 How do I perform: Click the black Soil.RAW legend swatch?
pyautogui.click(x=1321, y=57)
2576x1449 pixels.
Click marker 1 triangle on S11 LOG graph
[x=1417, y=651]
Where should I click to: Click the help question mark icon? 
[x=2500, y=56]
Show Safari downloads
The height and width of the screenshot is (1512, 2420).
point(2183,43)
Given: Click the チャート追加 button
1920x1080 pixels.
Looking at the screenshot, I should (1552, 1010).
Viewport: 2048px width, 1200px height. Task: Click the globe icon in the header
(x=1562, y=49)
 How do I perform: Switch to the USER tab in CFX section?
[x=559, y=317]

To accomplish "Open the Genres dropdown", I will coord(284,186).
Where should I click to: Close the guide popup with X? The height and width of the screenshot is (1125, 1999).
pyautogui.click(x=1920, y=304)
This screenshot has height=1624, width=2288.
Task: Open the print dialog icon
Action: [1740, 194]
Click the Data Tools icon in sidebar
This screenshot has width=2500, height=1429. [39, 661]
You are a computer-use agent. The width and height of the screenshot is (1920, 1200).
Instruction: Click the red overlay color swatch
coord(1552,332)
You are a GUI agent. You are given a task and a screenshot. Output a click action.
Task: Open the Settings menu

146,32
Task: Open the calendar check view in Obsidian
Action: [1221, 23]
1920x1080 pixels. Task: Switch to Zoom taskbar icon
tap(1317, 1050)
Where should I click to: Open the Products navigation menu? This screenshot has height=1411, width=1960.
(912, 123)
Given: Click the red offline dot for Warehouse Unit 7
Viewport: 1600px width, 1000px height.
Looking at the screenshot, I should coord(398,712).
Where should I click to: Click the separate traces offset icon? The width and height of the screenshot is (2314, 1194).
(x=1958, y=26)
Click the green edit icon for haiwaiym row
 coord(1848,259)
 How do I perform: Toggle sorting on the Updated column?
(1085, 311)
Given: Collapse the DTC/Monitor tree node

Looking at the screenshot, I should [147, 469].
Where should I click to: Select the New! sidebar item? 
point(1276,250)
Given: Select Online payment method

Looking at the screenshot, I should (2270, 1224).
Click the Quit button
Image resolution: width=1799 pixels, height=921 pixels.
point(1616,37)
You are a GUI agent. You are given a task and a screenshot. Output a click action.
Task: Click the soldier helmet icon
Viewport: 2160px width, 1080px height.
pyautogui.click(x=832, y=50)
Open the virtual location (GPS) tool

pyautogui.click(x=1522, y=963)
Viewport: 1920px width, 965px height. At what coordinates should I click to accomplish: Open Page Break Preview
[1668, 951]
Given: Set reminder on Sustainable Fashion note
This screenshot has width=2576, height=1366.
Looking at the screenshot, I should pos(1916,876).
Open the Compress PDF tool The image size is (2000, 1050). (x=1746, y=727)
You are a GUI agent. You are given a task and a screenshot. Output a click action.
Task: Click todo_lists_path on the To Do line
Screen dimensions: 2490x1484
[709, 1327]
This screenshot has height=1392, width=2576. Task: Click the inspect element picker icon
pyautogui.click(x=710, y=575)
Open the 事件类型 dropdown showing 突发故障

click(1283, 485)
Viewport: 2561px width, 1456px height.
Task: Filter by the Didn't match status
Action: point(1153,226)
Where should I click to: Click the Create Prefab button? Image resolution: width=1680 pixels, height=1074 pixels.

——

> **EXERCISE BRIEF**: Note each line above that contains "button" and copy it out.

> **RESULT**:
Given: Click the チャート追加 button
Click the Quit button
Where should I click to: Click the Create Prefab button? Image resolution: width=1680 pixels, height=1074 pixels.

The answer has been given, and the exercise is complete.